The Sexist Detail On Your UK Driving Licence That You Never Noticed

Photo: Cory Bouthillette
Whether you’re a driver with a full licence, or you applied for a provisional licence mostly just to use it as a cheap form of ID (guilty!), chances are – if you're a woman – you may not have noticed a glaring example of everyday sexism to be found right at the top of it.
On the first line sits your surname – no problems there. The second line, on the other hand, contains your title. Mine is “Ms”, which I chose as a feminist protest, believing I was outsmarting the Driver and Vehicle Licensing Agency (DVLA) by withholding my marital status. (What is it to them, anyway? I thought.)
But it turns out my protest was fruitless, because the DVLA doesn’t include men’s titles on their licences at all. Women’s titles are automatically included, with most opting for Miss, Mrs or Ms, while only honorific titles are included on men’s licences, such as Doctor or Reverend.
The utmost importance is placed on a woman's marital status, it seems, but a man’s isn’t even worth asking about. Not only does this suggest our gender affects our ability to drive (nope, those sexist driving jokes still aren’t funny), it also arguably breaches section 19 of the Equalities Act 2010, as The Guardian pointed out.
So why are men's and women’s licences printed differently? Zoe O’Connell, now a Lib Dem councillor for Cambridge, raised the issue with the DVLA seven years ago in a Freedom of Information request. “There is no reason for any form of gender identification on official documentation,” she said, adding: “When it comes to titles on driving licences, why should someone need to know if I’m married?” reported The Guardian. The response, however, was pretty unsatisfying in that the DVLA referred to its “recording” of titles rather than their inclusion on the licence in the first place.

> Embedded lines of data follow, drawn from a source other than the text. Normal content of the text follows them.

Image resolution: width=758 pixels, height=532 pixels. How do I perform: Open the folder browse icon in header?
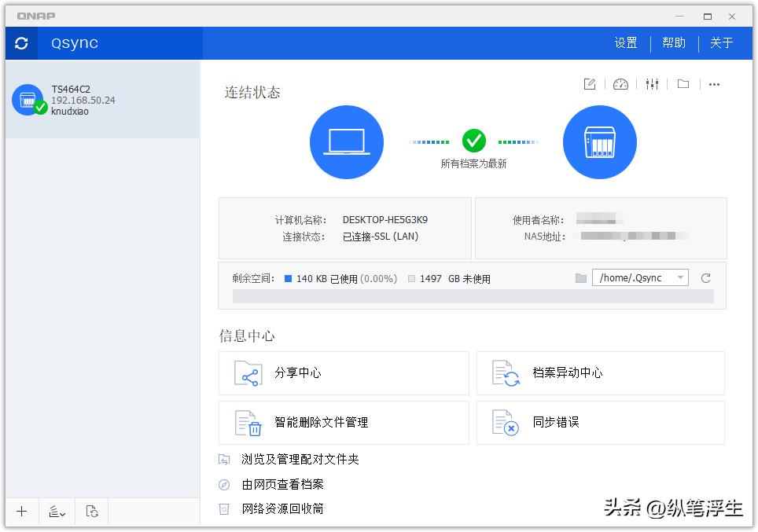[x=683, y=84]
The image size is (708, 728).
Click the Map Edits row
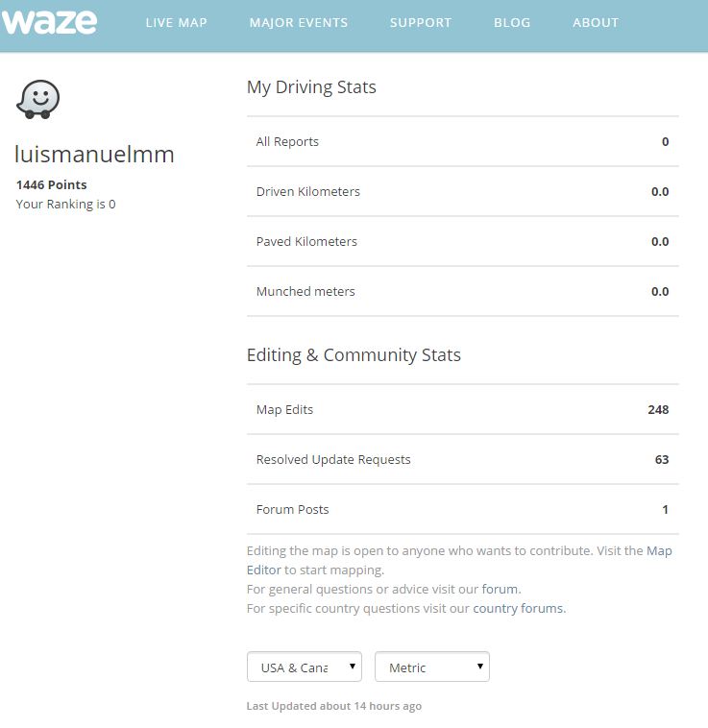[x=462, y=410]
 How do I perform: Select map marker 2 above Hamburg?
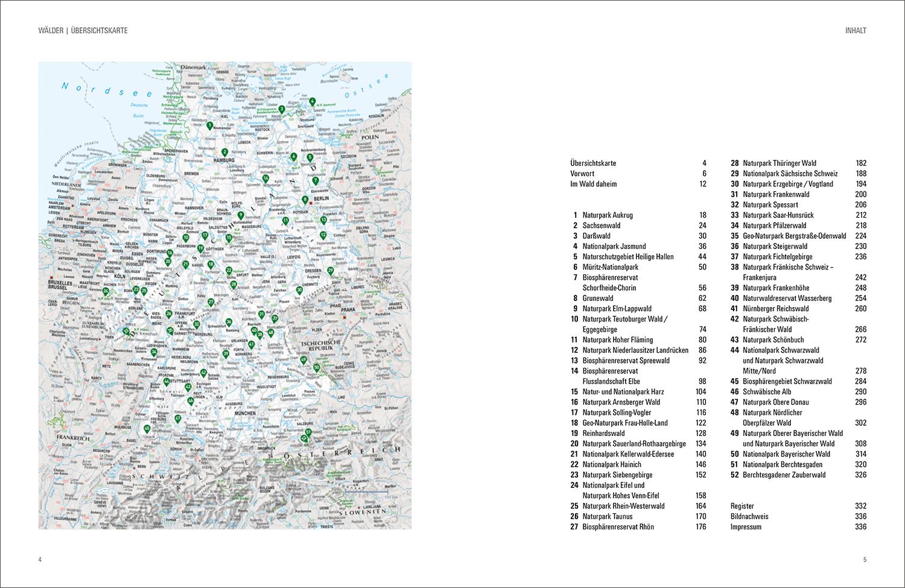click(x=224, y=153)
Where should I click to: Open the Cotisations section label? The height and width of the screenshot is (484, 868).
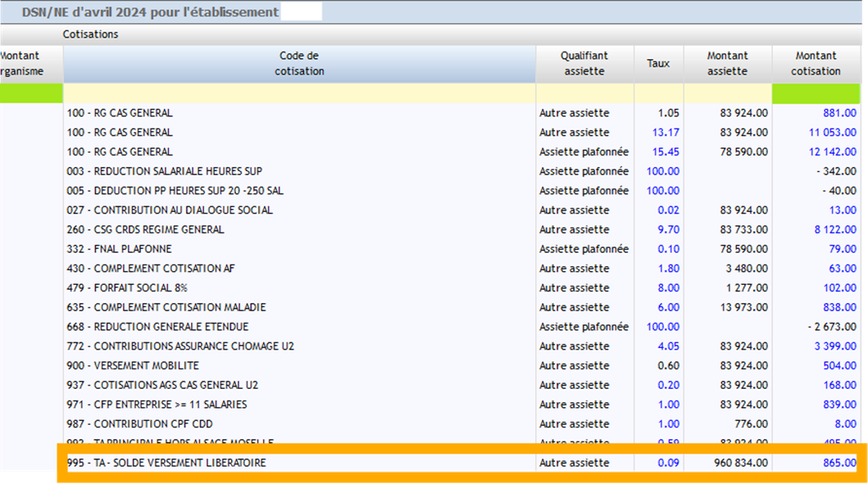[x=91, y=34]
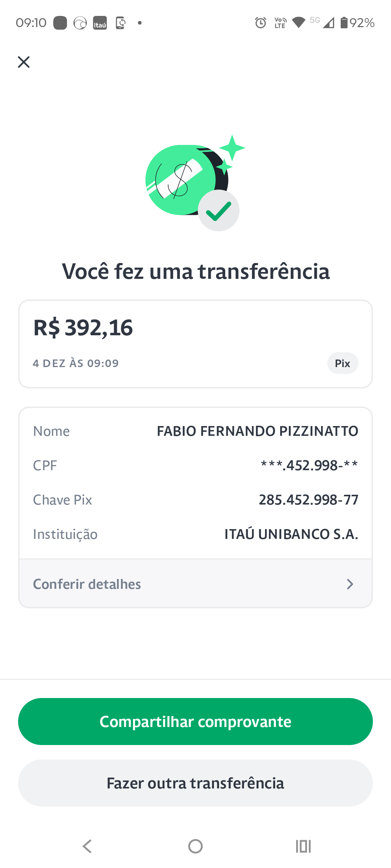Tap the green money success illustration
Viewport: 391px width, 868px height.
pyautogui.click(x=193, y=183)
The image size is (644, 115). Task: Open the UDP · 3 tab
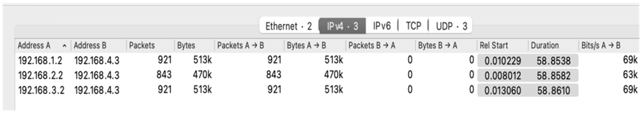(x=451, y=26)
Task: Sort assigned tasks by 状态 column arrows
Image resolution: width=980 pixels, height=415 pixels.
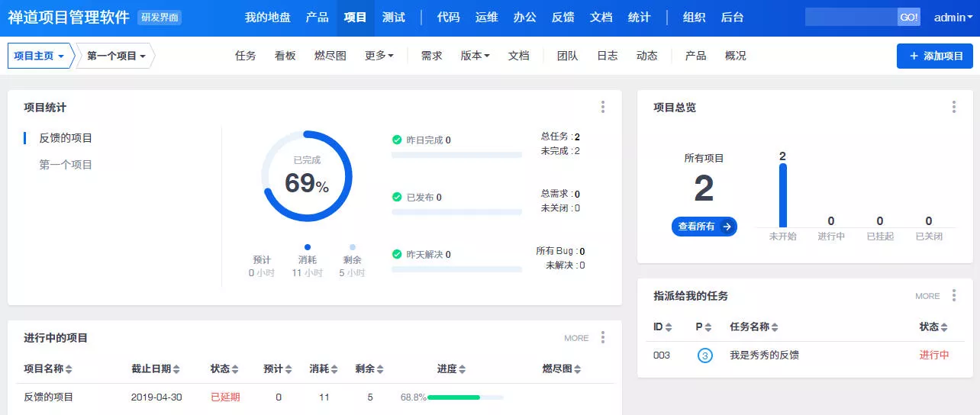Action: tap(944, 327)
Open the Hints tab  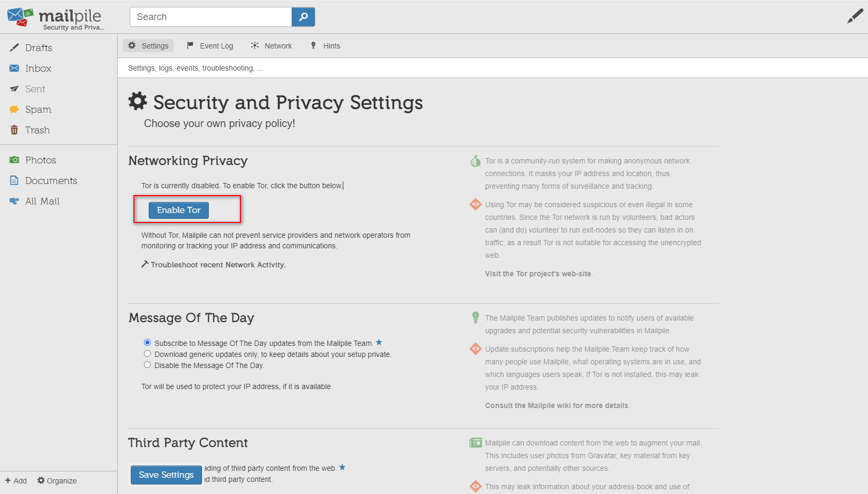click(326, 46)
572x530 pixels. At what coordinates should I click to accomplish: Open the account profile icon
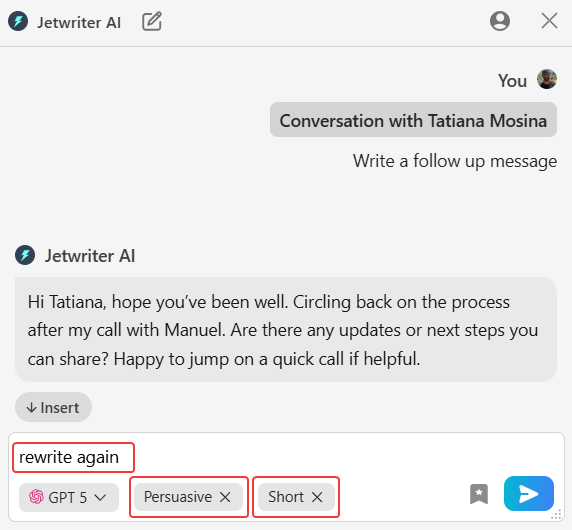[500, 21]
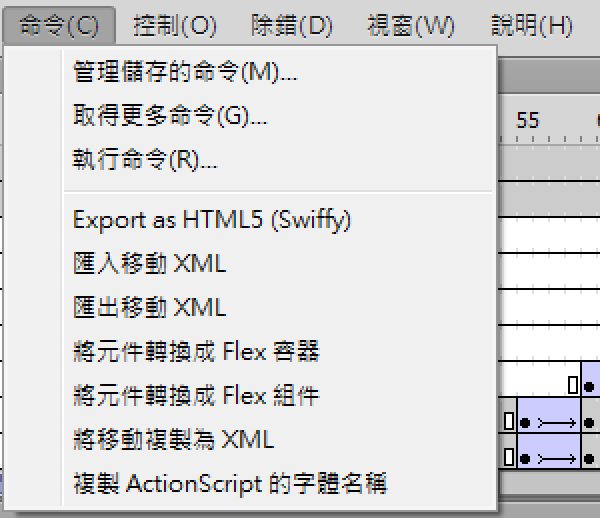Choose 將移動複製為 XML

pyautogui.click(x=277, y=439)
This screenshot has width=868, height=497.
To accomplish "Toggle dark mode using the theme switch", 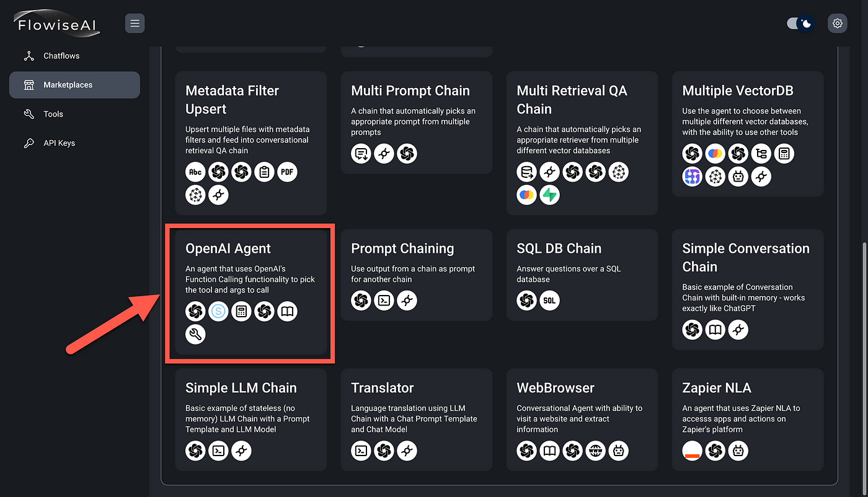I will [x=800, y=22].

More recently, in March 2017, another woman, Emma James of Guildford, reportedly wrote to the DVLA questioning the system. “The DVLA does not print Mr on licences but does print Miss, Mrs, Ms or other," the organisation confirmed, before clarifying that you can ask for your title to be removed from your licence by sending your current one back to the DVLA with a covering letter.
In response to questioning, the DVLA said anyone could opt for the "No Title" option on its online application form, but this is seventh on a list of eight options highlighted. (The Guardian asked both the DVLA and the Department For Transport why men's and women's licences are printed differently, but both refused to comply.)
However, even if you plump for the "No Title" option, it doesn't necessarily guarantee that your licence will be printed correctly. In March, two women accused the DVLA of sexism after they received licences saying "Mrs", despite electing to have no title included.
Colleagues Ashley Kent and Elin Roberts, both of whom are scientists from Newcastle-Upon-Tyne, complained about the mistake on Twitter, tweeting the DVLA's official account to ask if it could be corrected. And the DVLA's response was predictably disappointing.
The DVLA explained away the practice, adding, "I'm afraid it can't be removed." Roberts followed up by saying she wanted to issue a formal complaint, and the DVLA responded by linking her to the complaints procedure.
Kent said she was shocked when she initially noticed the difference between her and her husband's licences. "I would really hope that people wouldn't discriminate against me because my title is shown on my licence," she told MailOnline. "I would hope they'd treat me the same whether I am a married or unmarried man or woman.
"I can understand that there is a case for businesses or organisations knowing if they are complying with equality regulations or not, so they can say 'we know that we are employing people who fit into certain categories' but the fact is that the DVLA don't require this information for a man, leads me to question why they need it for a woman."
Roberts said the fact that men don't have titles on their licences while women "must" is an equality issue. "Why do they even need to know my gender? It doesn't affect my ability to drive. It is something that is, in my opinion, irrelevant," she told MailOnline.
If your title was incorrectly included on your licence, or you're as incensed as we are by the DVLA's apparent interest in our marital status (but not men's), you can write to DVLA, Swansea, SA99 1BN. Pens at the ready.